Hace muchos años, buscando al inicio de mis primeras letras emular a quien considero mi mayor influencia literaria, el humorista español Enrique Jardiel Poncela, empecé a compilar una serie de frases como las que él recabó –producto de sus obras previas– en el libro Máximas y Mínimas: Aforismos sobre temas que por no ser de actualidad, están siempre de actualidad. Así, inicié una colección de reflexiones que a veces compartía de buen agrado, pero que muchas veces me reservaba para mí. La sección se llamaba “¡Ah puntadas!” Y según la temática en cuestión, el subtítulo iba cambiando.

Hoy día, tras un episodio personal de salud acontecido la semana pasada, quise desempolvar algunas de las frases escritas previamente sobre el tema de los hospitales que, no obstante, me parece que aún podrían seguir vigentes. Con tal preludio, comparto con ustedes la sección de “¡Ah puntadas!” “De los hospitales y lo que hay adentro” –Un hospital siempre resulta inhóspito.

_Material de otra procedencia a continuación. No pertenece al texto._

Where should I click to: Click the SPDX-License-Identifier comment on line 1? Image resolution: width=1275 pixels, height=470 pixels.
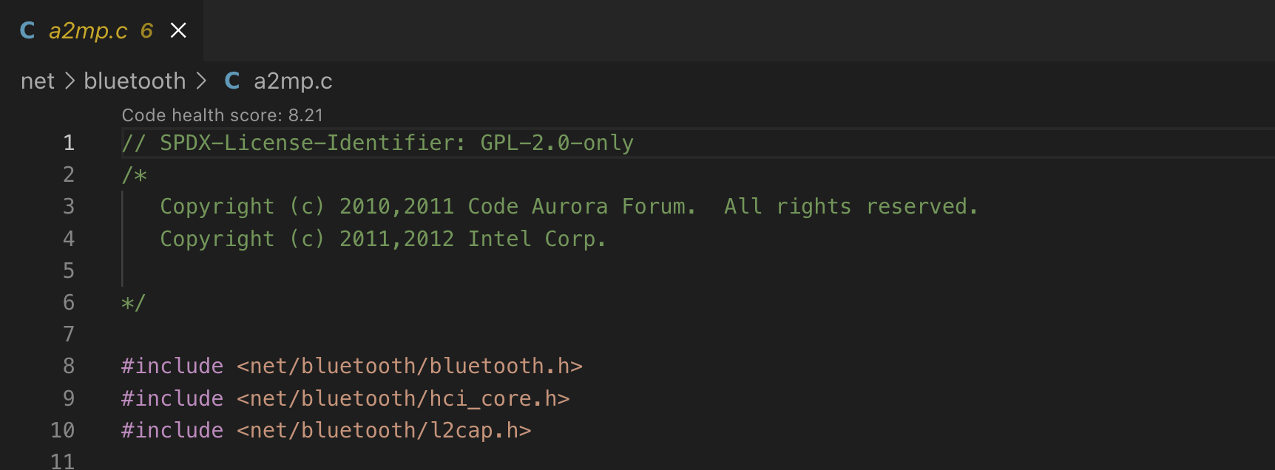[377, 143]
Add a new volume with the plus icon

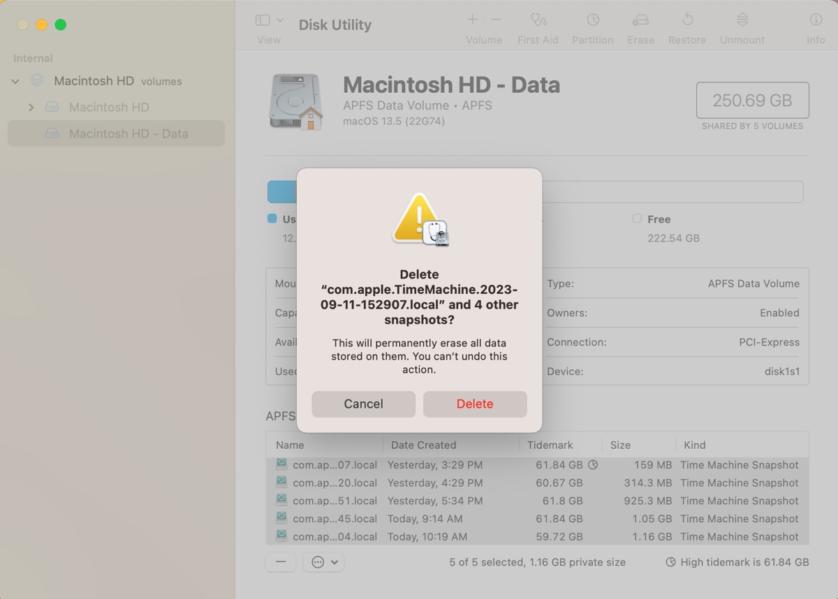[x=472, y=19]
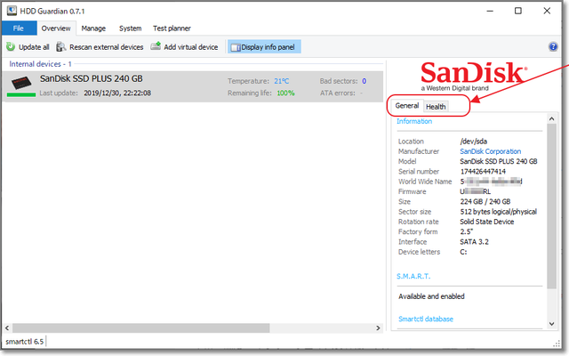Click the SanDisk SSD drive icon

[x=20, y=83]
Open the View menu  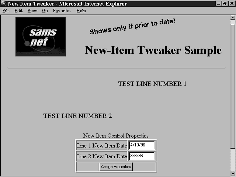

–Los hospitales tan solo son enormes congeladores para los seres humanos: te dejan frío con la factura, te dejan frío con los tratamientos y te enfrían por completo cuando estos fallan.

–Si se pretende obtener hospitalidad en un hospital, lo último que precisa es hospitalizarse.

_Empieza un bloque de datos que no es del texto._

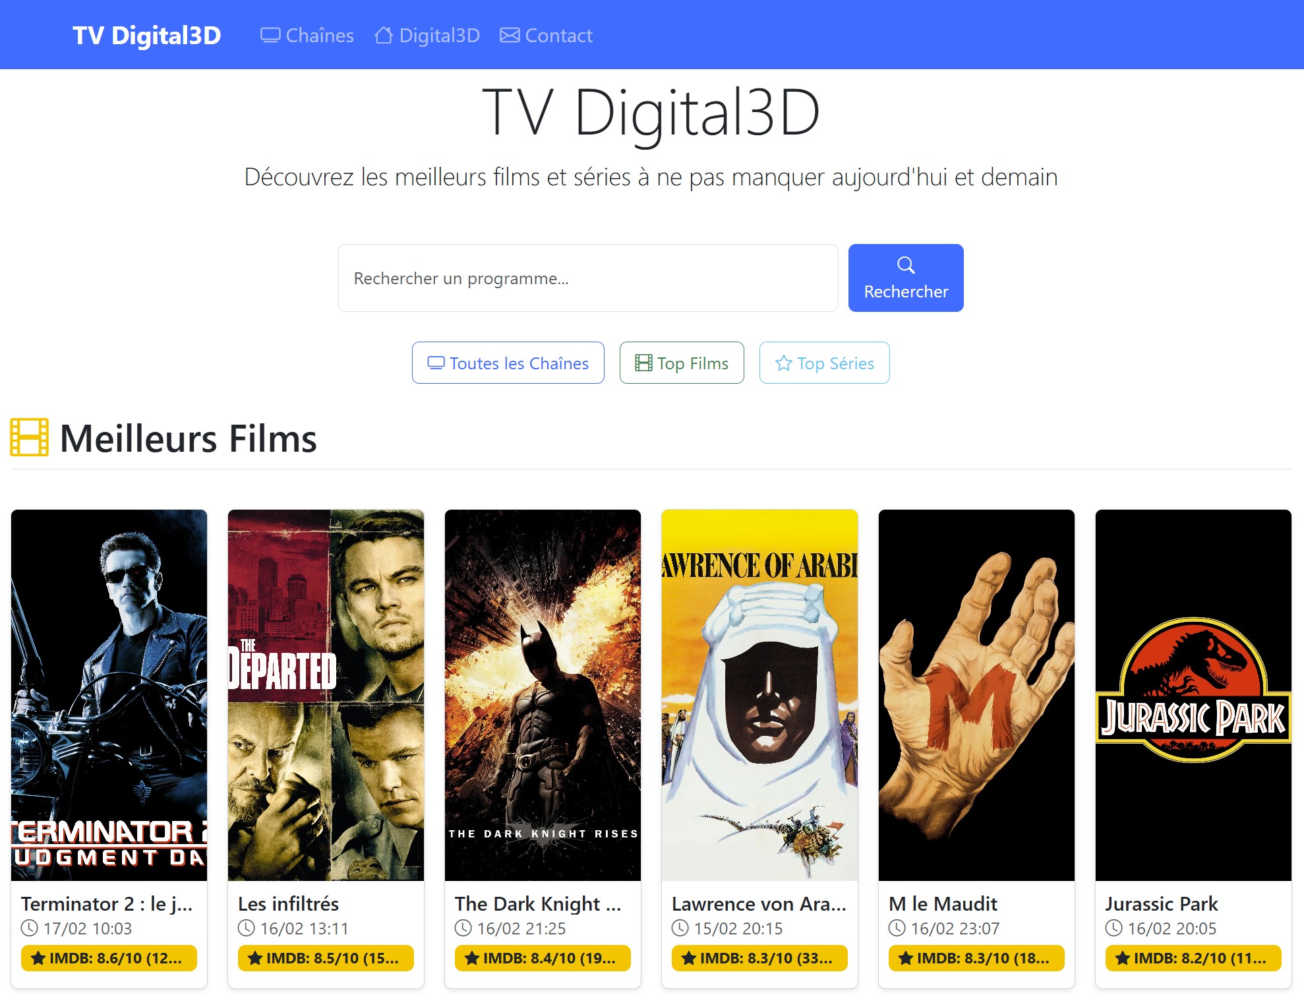The height and width of the screenshot is (1001, 1304).
Task: Click the Top Séries button
Action: coord(824,363)
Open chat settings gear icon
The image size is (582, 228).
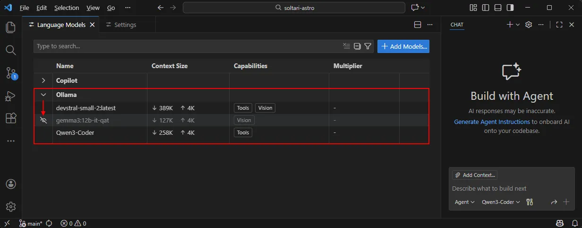[529, 25]
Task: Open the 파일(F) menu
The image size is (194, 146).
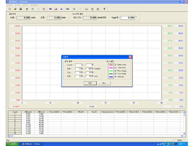Action: [9, 5]
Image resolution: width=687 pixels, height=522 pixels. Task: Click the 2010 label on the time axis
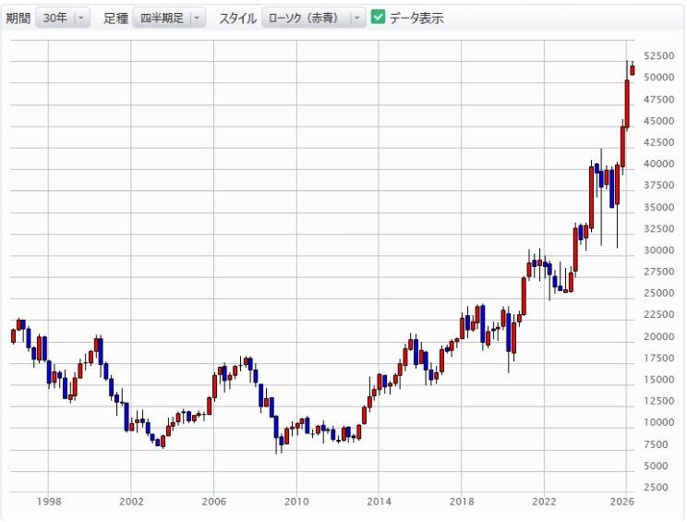(x=296, y=502)
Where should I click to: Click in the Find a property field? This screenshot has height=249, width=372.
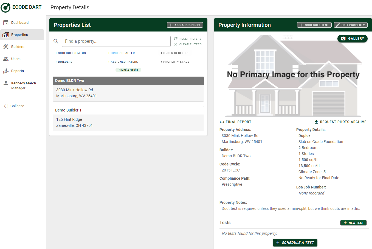116,41
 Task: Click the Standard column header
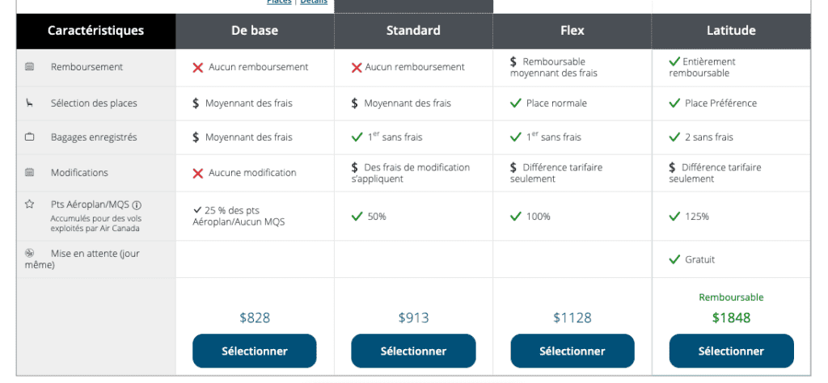coord(412,31)
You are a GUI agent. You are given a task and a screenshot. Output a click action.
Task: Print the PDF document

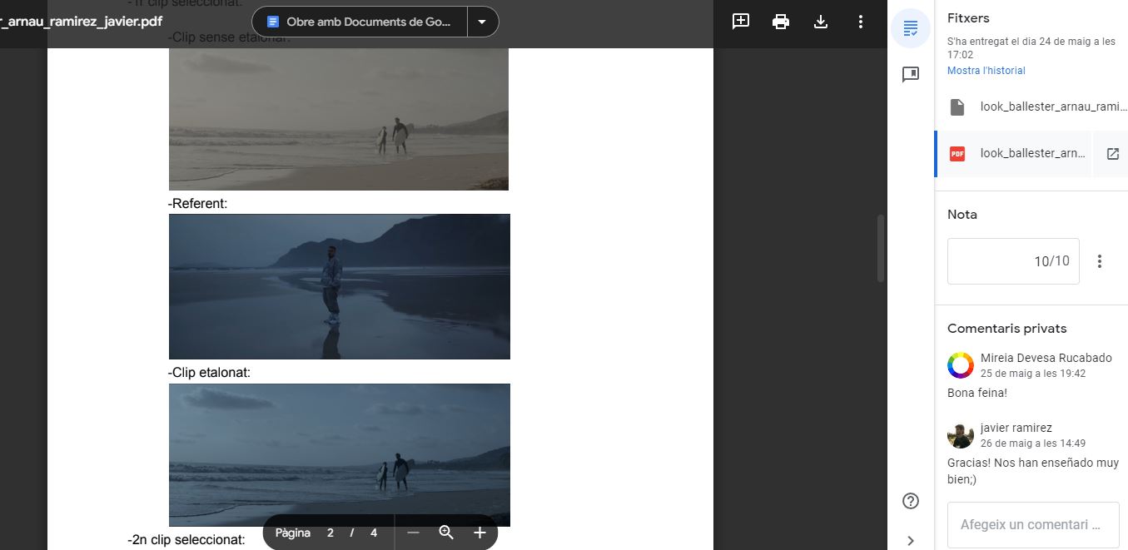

–La burocracia en general afecta a la sociedad; pero la burocracia hospitalaria mata.

–Los primeros camilleros transportaban faraones, emperadores y sultanes.

–Resulta increíble, pero hoy en día va más rápido el transporte público que una ambulancia en emergencia.

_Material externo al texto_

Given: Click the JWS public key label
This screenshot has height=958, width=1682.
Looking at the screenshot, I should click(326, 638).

–Por obvio que parezca, el término rayos X no se refiere a jugadores mutantes del Necaxa.

Cabe aclarar que, todo lo anterior se escribió hace lustros (sino es que décadas), sin que siquiera existieran visos de alguna posible pandemia; pero ahora en el contexto actual no puedo sino destacar el profesionalismo y dedicación de quienes entregan su esfuerzo y pasión laboral a salvar vidas en el sector salud.